* **PROBLEM REQUIREMENTS**: The result should be the lines from the one that contains "Click the instant messaging tray icon" to the final line of the entries below, copied exactly and with no pictures.

* **Stored dataset items**:
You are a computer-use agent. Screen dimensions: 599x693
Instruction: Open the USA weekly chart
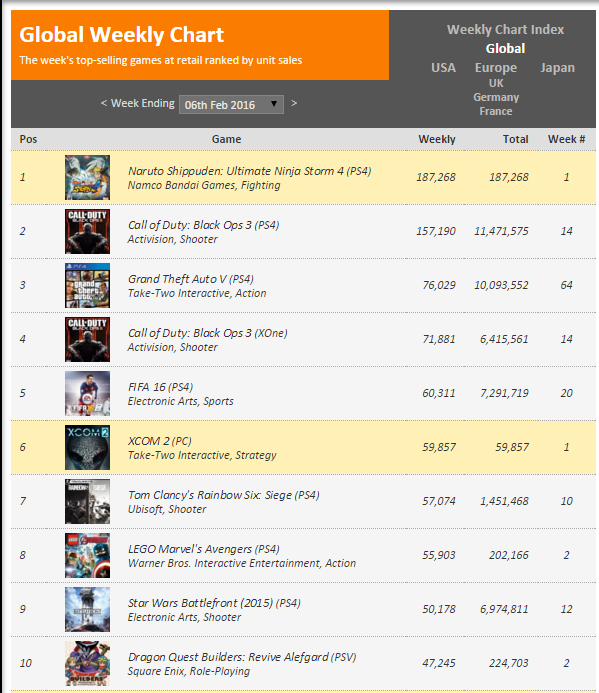443,68
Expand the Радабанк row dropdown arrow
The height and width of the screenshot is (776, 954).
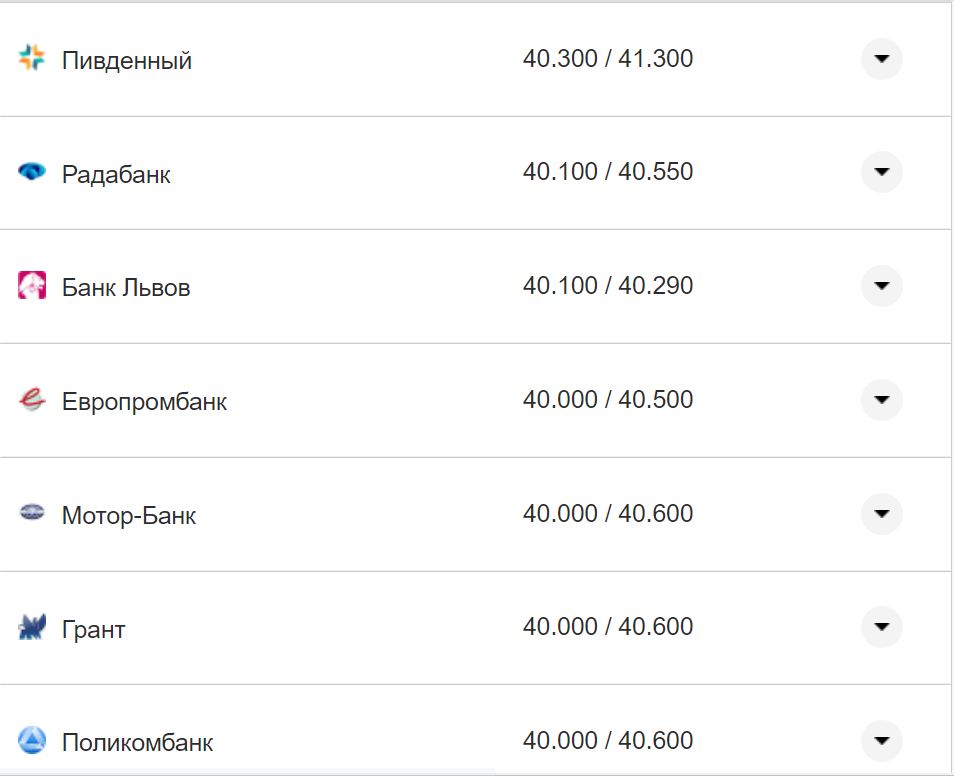pyautogui.click(x=881, y=172)
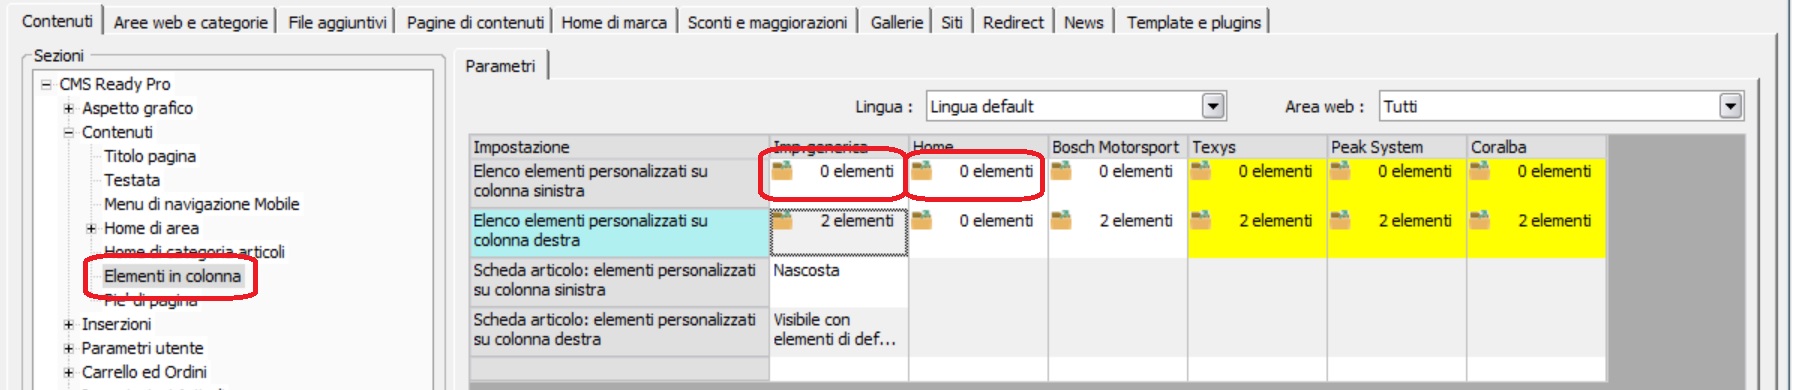Open the Area web dropdown
Viewport: 1800px width, 390px height.
[1731, 106]
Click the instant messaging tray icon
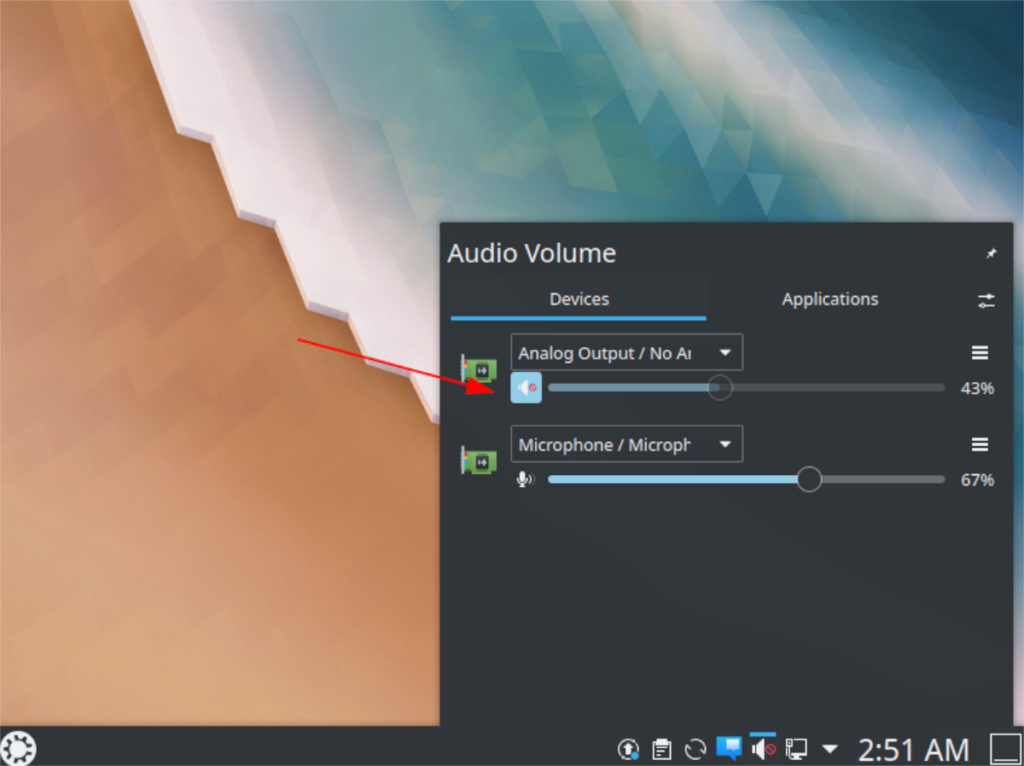This screenshot has width=1024, height=766. tap(728, 748)
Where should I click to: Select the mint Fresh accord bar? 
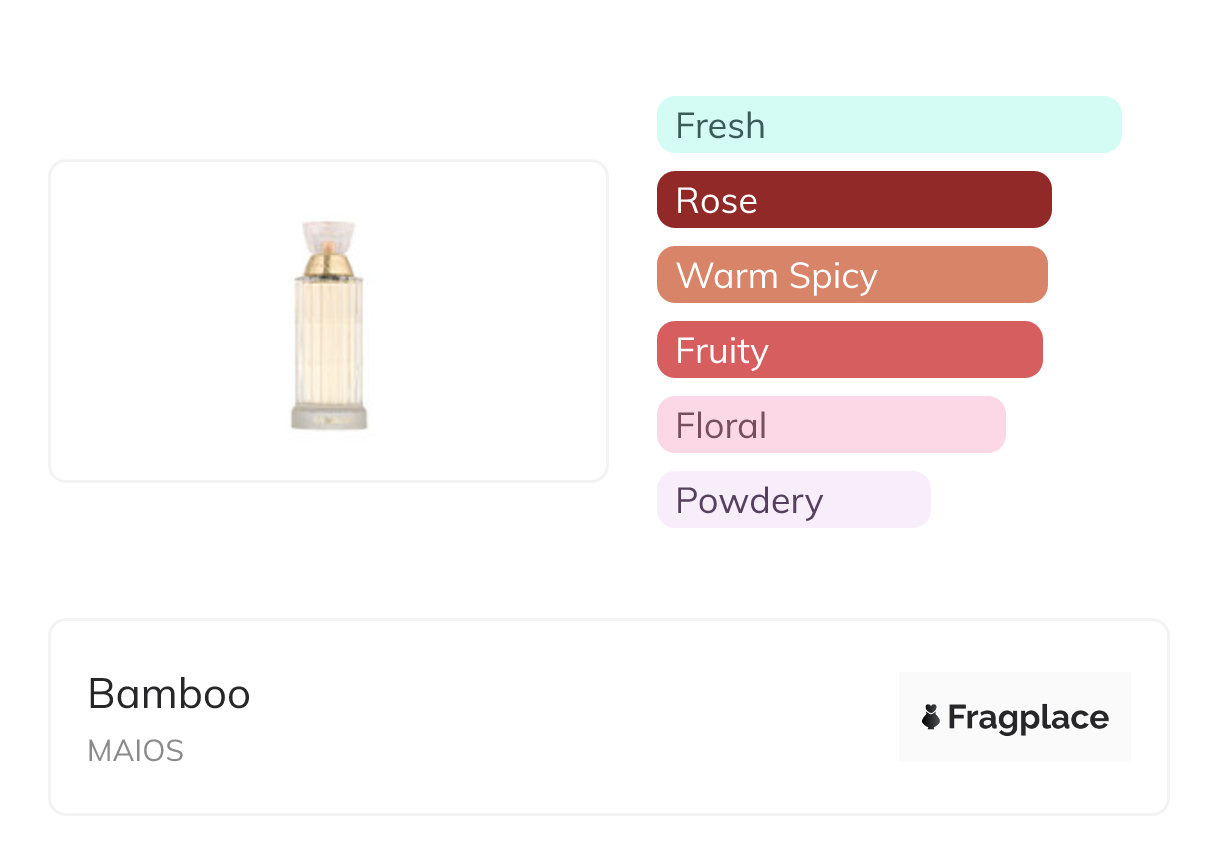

* **ANSWER FOR THIS EXERCISE**:
Click the instant messaging tray icon
This screenshot has width=1024, height=766. tap(728, 748)
Where should I click to: Select the mint Fresh accord bar? 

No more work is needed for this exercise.